Dataset entries
Start of Block

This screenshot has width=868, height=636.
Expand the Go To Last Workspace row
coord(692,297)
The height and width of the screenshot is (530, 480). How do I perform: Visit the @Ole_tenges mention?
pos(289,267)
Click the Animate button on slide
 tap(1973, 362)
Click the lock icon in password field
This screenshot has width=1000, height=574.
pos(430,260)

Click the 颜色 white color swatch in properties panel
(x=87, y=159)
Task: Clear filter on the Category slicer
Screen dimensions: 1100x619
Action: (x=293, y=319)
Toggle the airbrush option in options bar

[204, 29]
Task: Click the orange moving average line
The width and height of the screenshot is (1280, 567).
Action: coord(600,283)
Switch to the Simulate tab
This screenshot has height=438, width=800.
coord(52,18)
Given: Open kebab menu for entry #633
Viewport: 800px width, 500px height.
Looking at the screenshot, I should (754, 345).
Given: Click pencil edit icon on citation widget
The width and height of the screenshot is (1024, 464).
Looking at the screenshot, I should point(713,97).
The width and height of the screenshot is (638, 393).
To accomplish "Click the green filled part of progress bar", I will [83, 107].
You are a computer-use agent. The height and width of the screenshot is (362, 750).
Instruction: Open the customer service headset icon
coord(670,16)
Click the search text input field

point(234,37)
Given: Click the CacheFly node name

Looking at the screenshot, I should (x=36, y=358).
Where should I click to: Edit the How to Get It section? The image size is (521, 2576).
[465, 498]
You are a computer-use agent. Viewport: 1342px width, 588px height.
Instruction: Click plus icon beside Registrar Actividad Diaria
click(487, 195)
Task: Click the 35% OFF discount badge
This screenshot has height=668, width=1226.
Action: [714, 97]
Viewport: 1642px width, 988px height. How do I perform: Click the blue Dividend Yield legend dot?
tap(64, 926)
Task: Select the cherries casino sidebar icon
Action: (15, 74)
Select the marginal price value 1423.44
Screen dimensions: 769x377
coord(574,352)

End of Block

■ **TASK ITEM**
Each line from the one containing "Viewport: 1642px width, 988px" to the final line of the entries above must be returned exactly, and no other line may appear.

■ **SOLUTION FOR THIS PROBLEM**
Viewport: 1642px width, 988px height. How do I perform: Click the blue Dividend Yield legend dot?
tap(64, 926)
Task: Select the cherries casino sidebar icon
Action: (15, 74)
Select the marginal price value 1423.44
Screen dimensions: 769x377
coord(574,352)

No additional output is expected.